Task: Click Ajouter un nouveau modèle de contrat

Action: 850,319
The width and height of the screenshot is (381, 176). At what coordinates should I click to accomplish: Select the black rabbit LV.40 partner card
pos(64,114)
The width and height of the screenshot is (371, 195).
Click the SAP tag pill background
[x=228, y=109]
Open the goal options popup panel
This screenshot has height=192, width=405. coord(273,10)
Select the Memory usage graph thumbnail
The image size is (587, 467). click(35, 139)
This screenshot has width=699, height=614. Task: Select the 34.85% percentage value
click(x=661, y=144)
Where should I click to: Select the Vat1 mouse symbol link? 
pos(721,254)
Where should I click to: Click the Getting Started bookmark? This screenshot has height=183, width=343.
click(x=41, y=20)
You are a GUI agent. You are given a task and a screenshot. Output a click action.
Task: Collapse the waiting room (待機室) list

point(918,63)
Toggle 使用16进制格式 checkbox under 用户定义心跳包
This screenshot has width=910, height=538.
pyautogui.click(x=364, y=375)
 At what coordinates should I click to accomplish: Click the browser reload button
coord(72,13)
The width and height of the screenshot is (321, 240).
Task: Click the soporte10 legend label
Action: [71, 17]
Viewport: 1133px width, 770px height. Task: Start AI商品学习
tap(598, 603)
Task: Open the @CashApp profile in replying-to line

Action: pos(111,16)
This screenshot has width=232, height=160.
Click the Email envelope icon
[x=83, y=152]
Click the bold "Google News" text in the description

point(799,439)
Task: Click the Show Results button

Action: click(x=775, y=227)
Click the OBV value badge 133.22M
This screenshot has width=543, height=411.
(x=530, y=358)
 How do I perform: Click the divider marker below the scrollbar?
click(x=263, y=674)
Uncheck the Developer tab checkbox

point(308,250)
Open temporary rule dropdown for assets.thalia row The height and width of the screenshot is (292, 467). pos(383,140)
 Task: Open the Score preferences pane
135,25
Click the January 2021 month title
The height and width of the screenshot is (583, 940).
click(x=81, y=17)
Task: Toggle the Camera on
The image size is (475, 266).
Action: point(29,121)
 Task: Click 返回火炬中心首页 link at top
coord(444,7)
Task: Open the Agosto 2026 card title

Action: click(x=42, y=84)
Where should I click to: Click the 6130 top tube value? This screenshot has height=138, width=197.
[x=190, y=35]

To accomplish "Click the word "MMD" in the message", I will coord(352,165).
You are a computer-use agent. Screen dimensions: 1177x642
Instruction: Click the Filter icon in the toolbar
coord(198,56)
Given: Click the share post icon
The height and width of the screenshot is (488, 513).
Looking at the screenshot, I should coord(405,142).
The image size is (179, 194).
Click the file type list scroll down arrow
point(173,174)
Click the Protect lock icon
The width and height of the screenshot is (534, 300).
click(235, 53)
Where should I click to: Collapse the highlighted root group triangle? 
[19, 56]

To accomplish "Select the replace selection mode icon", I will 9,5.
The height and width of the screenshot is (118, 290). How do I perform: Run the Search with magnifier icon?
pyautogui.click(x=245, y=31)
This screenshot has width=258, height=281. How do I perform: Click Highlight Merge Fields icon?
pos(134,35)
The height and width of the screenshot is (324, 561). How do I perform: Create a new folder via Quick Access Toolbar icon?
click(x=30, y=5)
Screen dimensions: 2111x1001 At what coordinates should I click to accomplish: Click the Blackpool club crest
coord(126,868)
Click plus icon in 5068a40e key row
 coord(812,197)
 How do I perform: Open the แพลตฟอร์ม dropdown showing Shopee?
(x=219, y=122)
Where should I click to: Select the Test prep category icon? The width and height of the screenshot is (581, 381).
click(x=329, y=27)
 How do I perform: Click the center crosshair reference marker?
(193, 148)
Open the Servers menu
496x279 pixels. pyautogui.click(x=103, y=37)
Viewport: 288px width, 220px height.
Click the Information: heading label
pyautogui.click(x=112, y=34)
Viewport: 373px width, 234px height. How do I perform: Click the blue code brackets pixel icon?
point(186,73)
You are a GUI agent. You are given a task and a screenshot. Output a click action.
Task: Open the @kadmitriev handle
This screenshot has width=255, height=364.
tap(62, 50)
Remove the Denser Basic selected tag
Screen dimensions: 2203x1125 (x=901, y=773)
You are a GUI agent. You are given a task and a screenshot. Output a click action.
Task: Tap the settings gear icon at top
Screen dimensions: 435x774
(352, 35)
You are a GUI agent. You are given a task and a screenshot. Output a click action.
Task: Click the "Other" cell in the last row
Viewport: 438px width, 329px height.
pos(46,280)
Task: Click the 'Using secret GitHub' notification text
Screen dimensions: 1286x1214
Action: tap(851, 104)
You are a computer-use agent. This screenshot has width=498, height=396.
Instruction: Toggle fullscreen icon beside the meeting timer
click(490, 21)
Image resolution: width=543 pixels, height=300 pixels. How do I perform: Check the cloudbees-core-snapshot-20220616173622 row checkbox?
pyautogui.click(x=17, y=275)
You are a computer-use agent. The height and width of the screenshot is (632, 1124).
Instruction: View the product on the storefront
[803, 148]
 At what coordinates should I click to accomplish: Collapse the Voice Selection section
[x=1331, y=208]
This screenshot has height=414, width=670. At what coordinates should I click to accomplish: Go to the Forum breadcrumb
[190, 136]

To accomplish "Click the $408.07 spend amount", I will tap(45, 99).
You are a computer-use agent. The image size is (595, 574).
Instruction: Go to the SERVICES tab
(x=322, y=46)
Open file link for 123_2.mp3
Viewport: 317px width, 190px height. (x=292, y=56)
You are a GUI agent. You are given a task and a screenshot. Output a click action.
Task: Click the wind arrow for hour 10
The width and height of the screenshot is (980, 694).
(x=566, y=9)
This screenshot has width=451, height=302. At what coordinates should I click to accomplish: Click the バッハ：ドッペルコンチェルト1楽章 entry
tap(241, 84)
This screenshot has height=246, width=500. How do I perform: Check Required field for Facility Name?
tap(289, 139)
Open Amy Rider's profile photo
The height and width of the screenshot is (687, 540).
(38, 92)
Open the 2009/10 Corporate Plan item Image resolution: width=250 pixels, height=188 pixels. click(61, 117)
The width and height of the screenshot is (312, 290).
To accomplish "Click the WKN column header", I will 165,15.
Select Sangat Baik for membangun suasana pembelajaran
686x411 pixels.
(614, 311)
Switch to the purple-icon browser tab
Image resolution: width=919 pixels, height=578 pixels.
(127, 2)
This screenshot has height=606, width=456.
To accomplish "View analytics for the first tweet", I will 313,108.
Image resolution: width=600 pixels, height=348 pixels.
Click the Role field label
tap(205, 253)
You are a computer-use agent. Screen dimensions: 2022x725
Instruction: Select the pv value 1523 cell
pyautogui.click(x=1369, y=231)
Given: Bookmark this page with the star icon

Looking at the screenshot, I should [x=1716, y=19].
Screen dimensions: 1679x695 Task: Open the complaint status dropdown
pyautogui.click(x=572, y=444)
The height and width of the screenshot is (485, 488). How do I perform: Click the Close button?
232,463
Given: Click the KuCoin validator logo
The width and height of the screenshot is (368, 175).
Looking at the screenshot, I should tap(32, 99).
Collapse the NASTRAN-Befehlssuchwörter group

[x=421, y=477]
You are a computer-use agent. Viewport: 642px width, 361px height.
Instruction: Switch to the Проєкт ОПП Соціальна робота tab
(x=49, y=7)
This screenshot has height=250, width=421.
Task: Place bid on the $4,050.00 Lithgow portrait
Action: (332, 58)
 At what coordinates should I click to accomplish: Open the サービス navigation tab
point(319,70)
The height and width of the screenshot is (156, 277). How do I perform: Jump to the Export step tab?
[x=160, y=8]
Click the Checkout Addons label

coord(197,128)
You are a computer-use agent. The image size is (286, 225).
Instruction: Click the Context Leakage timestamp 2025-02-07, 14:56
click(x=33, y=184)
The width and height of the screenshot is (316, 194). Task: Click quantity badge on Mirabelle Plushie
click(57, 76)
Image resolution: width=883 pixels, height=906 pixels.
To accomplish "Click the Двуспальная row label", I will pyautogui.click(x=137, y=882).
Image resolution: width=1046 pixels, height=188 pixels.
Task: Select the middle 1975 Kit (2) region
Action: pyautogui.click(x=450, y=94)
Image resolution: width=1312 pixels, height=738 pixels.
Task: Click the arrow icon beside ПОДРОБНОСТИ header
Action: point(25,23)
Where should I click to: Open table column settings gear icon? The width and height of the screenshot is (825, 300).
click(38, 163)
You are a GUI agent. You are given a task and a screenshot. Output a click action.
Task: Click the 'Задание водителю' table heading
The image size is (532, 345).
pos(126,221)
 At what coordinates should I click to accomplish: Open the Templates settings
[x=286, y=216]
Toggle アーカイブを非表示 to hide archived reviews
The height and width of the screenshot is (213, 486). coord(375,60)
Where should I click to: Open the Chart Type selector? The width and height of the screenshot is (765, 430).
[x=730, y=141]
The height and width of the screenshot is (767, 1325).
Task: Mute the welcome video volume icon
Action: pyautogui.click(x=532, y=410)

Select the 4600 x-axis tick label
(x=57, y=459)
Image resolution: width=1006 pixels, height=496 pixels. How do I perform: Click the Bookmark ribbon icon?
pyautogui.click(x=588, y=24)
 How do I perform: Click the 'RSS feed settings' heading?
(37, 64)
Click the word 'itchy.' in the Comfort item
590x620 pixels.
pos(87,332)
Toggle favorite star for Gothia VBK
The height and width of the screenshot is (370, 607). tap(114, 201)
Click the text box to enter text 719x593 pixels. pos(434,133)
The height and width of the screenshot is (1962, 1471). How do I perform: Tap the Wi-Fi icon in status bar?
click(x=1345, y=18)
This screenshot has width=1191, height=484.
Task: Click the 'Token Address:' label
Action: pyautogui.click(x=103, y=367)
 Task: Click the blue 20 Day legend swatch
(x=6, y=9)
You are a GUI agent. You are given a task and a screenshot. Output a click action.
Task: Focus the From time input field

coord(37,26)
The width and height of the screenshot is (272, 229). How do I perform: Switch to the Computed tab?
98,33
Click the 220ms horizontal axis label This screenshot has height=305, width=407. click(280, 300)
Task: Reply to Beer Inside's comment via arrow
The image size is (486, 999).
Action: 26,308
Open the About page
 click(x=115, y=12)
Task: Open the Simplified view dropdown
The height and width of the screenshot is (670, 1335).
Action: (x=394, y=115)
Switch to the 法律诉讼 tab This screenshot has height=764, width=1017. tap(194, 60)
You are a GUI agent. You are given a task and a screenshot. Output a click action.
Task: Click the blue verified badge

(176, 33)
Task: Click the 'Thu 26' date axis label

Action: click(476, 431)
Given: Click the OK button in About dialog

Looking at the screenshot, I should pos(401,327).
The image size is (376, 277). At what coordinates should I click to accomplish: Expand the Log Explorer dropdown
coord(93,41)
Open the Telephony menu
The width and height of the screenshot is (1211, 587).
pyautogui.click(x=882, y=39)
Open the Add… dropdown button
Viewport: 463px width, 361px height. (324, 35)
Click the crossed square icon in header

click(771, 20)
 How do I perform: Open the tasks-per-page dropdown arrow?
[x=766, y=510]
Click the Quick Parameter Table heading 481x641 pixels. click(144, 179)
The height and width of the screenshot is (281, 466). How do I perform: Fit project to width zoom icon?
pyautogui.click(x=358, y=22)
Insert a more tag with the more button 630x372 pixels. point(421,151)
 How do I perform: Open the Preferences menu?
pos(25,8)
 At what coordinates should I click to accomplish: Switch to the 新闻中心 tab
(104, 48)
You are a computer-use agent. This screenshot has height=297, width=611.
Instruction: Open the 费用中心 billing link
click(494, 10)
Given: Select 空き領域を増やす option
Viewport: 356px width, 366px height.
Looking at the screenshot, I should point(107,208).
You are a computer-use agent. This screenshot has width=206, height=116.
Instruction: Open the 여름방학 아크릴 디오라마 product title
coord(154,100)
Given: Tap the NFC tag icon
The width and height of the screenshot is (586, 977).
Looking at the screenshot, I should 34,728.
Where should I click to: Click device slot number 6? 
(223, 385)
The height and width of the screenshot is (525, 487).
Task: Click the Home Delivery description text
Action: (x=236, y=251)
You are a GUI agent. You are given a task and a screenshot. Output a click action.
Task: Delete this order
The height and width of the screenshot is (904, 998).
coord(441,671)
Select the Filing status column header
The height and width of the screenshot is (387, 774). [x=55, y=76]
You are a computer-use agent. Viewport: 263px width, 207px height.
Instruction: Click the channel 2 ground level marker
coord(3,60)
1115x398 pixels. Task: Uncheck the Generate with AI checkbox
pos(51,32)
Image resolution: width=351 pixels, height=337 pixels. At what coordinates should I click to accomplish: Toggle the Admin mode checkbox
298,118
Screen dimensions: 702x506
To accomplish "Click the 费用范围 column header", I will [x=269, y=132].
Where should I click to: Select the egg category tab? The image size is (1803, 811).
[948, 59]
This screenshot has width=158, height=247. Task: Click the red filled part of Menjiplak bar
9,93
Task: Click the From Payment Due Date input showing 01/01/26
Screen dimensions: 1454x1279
■ ■ ■ ■ ■
TASK REQUIREMENTS >> Find and copy each line in the material above where the string "word" occurs.

SOLUTION FOR THIS EXERCISE >>
To accomplish "Click the word "MMD" in the message", I will coord(352,165).
Click the word 'itchy.' in the Comfort item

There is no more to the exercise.